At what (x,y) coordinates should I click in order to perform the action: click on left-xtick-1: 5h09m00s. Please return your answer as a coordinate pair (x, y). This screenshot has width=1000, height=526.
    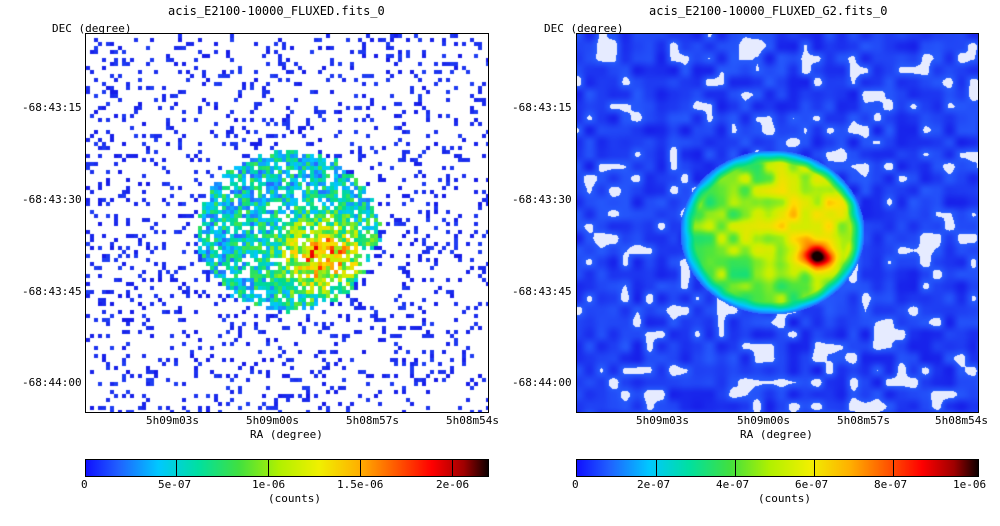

--

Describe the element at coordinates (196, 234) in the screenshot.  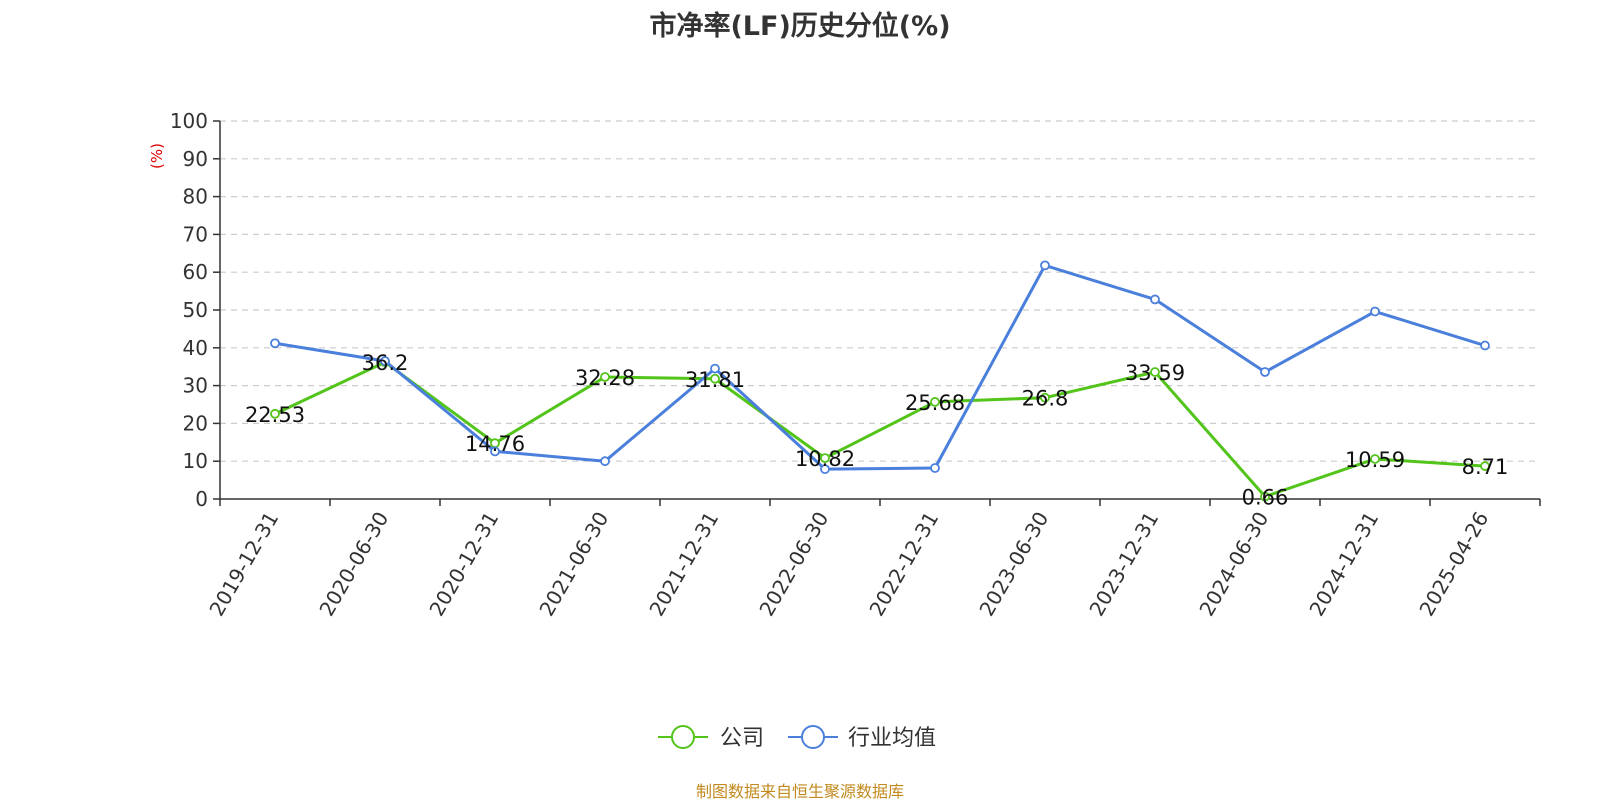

...

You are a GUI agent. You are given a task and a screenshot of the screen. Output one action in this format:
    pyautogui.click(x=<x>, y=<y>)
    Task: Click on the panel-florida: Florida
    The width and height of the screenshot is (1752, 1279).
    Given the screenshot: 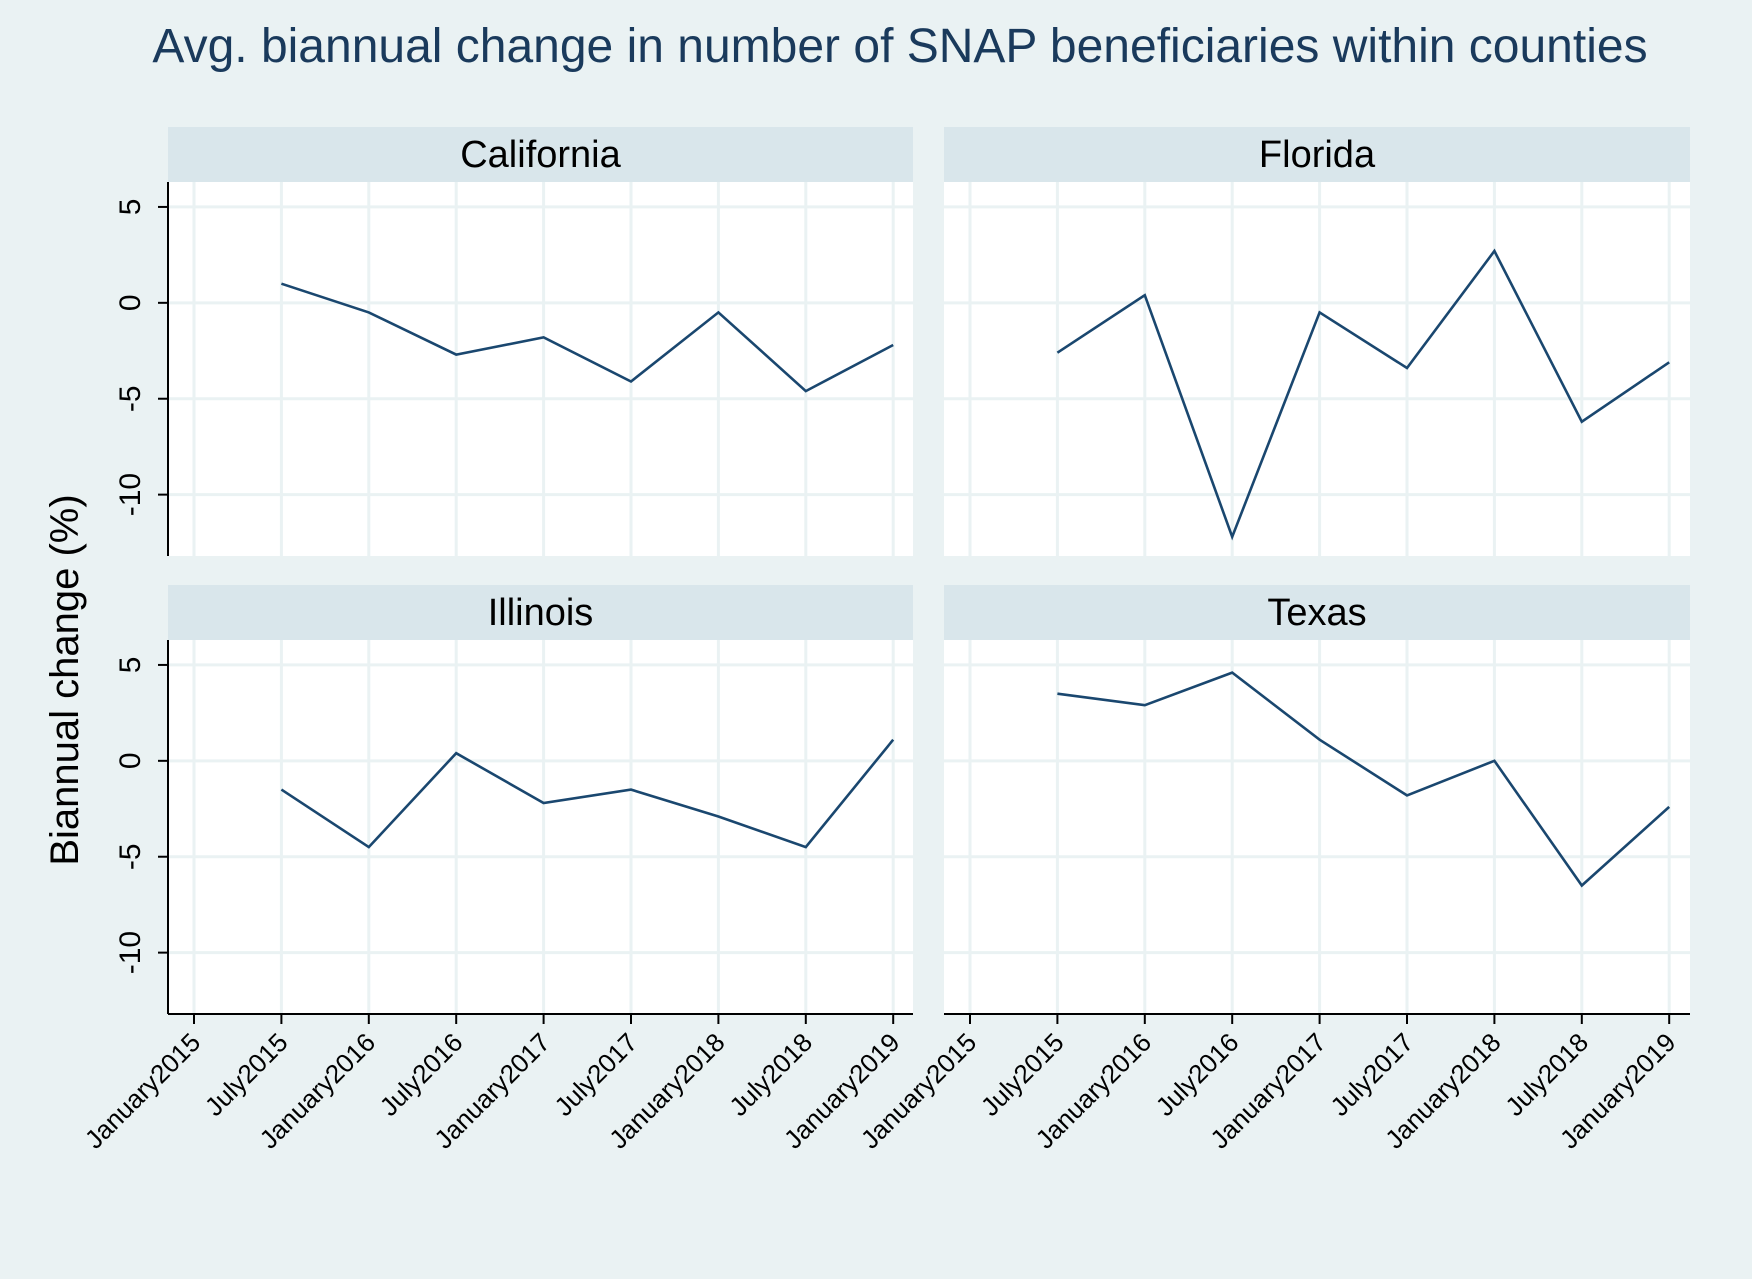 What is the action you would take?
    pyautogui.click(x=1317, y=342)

• What this task involves
Return every line of the material from the one containing "You are a GUI" down to the one containing "The width and", both included, unchanged.

• Written reply
You are a GUI agent. You are given a task and a screenshot of the screen. Output one action in this format:
    pyautogui.click(x=<x>, y=<y>)
    Task: Click on the panel-florida: Florida
    The width and height of the screenshot is (1752, 1279).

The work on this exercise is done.